# Container to Cyprus



## Saravh (Oct 12, 2008)

Hello everyone, I recently had a container shipped to Limassol but unfortunately the washing machine and few small items were left behind by mistake. Does anybody have a container coming over at anytime that would have room for it. The things are in the South East but could be transported further a field.
thanks Sara


----------



## mike on tour (Aug 25, 2008)

*Hi*



Saravh said:


> Hello everyone, I recently had a container shipped to Limassol but unfortunately the washing machine and few small items were left behind by mistake. Does anybody have a container coming over at anytime that would have room for it. The things are in the South East but could be transported further a field.
> thanks Sara


Hi Sara - a Pal is driving my Mercedes Sprinter out here soon - not room for a washing machine but perhaps smaller items - Mike


----------



## Saravh (Oct 12, 2008)

*Hi Mike*



mike on tour said:


> Hi Sara - a Pal is driving my Mercedes Sprinter out here soon - not room for a washing machine but perhaps smaller items - Mike


Thanks very much for that.
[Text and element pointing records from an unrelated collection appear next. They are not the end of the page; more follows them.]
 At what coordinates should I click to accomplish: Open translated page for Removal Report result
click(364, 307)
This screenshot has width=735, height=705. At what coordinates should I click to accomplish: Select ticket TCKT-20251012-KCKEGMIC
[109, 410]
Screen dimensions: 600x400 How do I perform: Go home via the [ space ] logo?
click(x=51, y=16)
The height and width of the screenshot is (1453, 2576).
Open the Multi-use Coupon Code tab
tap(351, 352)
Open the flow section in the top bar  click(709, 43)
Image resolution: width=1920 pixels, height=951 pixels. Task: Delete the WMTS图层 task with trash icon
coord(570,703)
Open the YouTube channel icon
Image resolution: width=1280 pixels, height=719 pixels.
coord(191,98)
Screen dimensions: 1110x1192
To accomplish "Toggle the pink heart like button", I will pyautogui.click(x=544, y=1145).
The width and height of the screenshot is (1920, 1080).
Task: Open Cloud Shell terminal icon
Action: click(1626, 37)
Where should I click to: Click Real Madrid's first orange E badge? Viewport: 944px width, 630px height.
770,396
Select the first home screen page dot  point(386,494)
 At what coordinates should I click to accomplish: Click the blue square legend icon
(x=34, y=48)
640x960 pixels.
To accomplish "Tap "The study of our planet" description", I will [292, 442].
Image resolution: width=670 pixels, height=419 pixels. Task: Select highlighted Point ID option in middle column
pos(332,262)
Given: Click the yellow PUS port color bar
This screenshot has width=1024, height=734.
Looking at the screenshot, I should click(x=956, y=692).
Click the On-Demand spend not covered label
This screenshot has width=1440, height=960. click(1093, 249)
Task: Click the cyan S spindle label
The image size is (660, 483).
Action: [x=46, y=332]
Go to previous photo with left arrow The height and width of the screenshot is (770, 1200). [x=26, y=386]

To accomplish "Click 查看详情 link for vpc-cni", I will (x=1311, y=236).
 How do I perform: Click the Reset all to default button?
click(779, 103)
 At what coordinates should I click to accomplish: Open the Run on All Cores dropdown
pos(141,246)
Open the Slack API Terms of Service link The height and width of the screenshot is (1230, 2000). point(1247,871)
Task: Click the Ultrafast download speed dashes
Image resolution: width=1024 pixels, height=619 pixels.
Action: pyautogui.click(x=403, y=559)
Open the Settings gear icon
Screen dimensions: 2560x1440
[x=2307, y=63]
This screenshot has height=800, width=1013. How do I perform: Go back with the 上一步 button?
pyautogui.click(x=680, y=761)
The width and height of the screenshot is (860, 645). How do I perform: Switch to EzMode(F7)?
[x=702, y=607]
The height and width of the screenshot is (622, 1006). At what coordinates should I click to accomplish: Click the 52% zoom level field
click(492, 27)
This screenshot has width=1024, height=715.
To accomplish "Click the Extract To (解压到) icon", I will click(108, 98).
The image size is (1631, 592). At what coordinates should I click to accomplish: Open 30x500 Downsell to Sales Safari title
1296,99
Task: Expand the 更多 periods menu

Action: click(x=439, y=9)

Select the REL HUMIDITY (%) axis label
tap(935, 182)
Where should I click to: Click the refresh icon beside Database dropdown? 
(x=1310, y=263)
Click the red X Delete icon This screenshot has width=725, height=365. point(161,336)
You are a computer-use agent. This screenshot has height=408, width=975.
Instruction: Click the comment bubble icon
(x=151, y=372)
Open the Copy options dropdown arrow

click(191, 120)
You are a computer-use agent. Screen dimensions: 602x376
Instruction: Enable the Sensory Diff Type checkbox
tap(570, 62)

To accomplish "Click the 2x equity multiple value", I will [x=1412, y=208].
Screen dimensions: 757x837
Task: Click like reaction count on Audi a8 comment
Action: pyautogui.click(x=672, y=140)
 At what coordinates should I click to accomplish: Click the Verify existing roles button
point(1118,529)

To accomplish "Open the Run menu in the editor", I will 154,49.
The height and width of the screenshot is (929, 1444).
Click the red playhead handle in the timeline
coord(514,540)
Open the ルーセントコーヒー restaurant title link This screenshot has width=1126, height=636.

Where is your friend leaving from? It was really the washing machine that I wanted to come over but if he's in the South East it would be handy for small things. 
Many thanks again, Sara


----------



## mike on tour (Aug 25, 2008)

*Hi*



Saravh said:


> Thanks very much for that. Where is your friend leaving from? It was really the washing machine that I wanted to come over but if he's in the South East it would be handy for small things.
> Many thanks again, Sara


He is leaving from Bedford - i will know the dates next Tuesday - Mike


----------



## mike on tour (Aug 25, 2008)

*Just .......*



mike on tour said:


> He is leaving from Bedford - i will know the dates next Tuesday - Mike


JUST to make it clear - I DO NOT run a moving biz and am NOT Advertising one - IF my Pal Albert is able to help you he will gladly and NOT charge you - Mike


----------



## Saravh (Oct 12, 2008)

I am very sorry Mike that I seem to have upset you. It was not my intention and I did not for one minute assume you were a moving company, I was appreciative of your offer. I wish you well and we'll leave it there.
Sara


----------